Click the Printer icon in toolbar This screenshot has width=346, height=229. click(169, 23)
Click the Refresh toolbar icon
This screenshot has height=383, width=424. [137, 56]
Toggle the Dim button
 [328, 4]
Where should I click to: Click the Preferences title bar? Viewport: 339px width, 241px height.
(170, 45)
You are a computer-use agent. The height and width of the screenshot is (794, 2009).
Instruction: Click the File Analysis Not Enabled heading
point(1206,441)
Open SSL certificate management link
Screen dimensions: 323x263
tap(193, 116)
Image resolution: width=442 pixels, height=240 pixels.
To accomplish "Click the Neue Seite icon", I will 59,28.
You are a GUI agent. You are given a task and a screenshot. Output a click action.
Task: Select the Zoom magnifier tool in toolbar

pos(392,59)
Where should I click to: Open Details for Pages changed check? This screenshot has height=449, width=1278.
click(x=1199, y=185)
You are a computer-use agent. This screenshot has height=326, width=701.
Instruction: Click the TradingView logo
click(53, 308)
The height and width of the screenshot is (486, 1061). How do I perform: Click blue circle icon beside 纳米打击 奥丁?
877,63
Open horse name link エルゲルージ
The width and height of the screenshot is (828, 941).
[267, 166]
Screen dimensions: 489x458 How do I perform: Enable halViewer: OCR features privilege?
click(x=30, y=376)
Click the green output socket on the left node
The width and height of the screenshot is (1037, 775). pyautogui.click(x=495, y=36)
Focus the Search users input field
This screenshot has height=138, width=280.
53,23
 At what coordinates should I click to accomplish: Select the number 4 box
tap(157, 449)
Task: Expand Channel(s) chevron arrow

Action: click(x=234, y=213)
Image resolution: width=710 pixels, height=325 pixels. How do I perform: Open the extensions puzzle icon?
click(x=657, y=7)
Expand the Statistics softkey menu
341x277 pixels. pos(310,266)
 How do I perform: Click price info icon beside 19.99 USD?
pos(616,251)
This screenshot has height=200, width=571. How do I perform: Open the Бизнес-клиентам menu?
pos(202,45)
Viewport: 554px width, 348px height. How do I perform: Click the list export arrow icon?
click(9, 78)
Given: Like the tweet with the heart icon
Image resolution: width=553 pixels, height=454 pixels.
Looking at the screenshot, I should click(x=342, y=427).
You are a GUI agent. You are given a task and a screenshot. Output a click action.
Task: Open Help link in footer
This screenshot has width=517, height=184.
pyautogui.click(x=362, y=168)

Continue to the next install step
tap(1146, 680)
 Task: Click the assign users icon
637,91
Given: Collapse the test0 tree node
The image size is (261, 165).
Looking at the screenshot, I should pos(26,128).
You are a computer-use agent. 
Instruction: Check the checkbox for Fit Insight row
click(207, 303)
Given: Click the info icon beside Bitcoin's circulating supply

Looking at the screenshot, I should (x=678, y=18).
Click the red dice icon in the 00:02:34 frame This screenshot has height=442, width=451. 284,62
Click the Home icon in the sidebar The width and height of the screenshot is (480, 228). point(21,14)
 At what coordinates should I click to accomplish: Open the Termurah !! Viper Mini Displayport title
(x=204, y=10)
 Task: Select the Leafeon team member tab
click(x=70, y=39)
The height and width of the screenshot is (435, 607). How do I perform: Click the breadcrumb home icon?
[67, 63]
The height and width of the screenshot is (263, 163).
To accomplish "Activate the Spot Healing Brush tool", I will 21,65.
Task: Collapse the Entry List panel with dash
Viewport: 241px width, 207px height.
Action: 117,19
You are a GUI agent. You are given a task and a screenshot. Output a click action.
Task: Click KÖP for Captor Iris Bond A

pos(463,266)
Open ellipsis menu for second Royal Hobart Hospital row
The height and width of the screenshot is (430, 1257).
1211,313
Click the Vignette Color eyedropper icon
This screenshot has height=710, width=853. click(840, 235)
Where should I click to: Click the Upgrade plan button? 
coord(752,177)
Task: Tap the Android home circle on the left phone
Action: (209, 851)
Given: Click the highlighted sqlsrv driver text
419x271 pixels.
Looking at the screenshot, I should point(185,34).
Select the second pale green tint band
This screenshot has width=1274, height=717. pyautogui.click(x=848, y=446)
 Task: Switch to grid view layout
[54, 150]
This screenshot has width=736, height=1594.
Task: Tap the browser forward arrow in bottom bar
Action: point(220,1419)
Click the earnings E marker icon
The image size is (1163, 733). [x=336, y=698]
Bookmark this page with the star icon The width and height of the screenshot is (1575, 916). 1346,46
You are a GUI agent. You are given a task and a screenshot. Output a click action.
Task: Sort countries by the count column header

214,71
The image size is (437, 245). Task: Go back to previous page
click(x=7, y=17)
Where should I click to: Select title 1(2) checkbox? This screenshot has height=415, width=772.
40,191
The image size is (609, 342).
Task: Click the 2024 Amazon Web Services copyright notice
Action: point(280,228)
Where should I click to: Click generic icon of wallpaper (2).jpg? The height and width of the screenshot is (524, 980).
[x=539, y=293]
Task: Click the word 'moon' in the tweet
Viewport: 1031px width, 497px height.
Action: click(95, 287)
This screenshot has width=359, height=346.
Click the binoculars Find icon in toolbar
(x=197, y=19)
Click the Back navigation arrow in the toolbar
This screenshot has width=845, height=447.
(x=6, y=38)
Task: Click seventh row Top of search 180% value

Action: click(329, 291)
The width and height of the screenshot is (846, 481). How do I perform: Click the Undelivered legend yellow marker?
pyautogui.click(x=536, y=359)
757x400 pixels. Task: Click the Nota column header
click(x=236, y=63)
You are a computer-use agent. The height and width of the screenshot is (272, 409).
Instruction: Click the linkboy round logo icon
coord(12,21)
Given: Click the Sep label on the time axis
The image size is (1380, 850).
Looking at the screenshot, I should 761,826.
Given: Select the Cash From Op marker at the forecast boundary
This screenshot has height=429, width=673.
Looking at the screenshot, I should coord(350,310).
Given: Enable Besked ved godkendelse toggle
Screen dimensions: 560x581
────
What you will do: Convert the lines starting with the line containing "Click the Vignette Color eyedropper icon" and going on through the line containing "[x=539, y=293]" into a numbered list, leaving out any blank lines.

Written solution:
1. Click the Vignette Color eyedropper icon
2. This screenshot has height=710, width=853. click(840, 235)
3. Where should I click to: Click the Upgrade plan button? 
4. coord(752,177)
5. Task: Tap the Android home circle on the left phone
6. Action: (209, 851)
7. Given: Click the highlighted sqlsrv driver text
8. 419x271 pixels.
9. Looking at the screenshot, I should point(185,34).
10. Select the second pale green tint band
11. This screenshot has width=1274, height=717. pyautogui.click(x=848, y=446)
12.  Task: Switch to grid view layout
13. [54, 150]
14. This screenshot has width=736, height=1594.
15. Task: Tap the browser forward arrow in bottom bar
16. Action: point(220,1419)
17. Click the earnings E marker icon
18. The image size is (1163, 733). [x=336, y=698]
19. Bookmark this page with the star icon The width and height of the screenshot is (1575, 916). 1346,46
20. You are a GUI agent. You are given a task and a screenshot. Output a click action.
21. Task: Sort countries by the count column header
22. 214,71
23. The image size is (437, 245). Task: Go back to previous page
24. click(x=7, y=17)
25. Where should I click to: Select title 1(2) checkbox? This screenshot has height=415, width=772.
26. 40,191
27. The image size is (609, 342).
28. Task: Click the 2024 Amazon Web Services copyright notice
29. Action: point(280,228)
30. Where should I click to: Click generic icon of wallpaper (2).jpg? The height and width of the screenshot is (524, 980).
31. [x=539, y=293]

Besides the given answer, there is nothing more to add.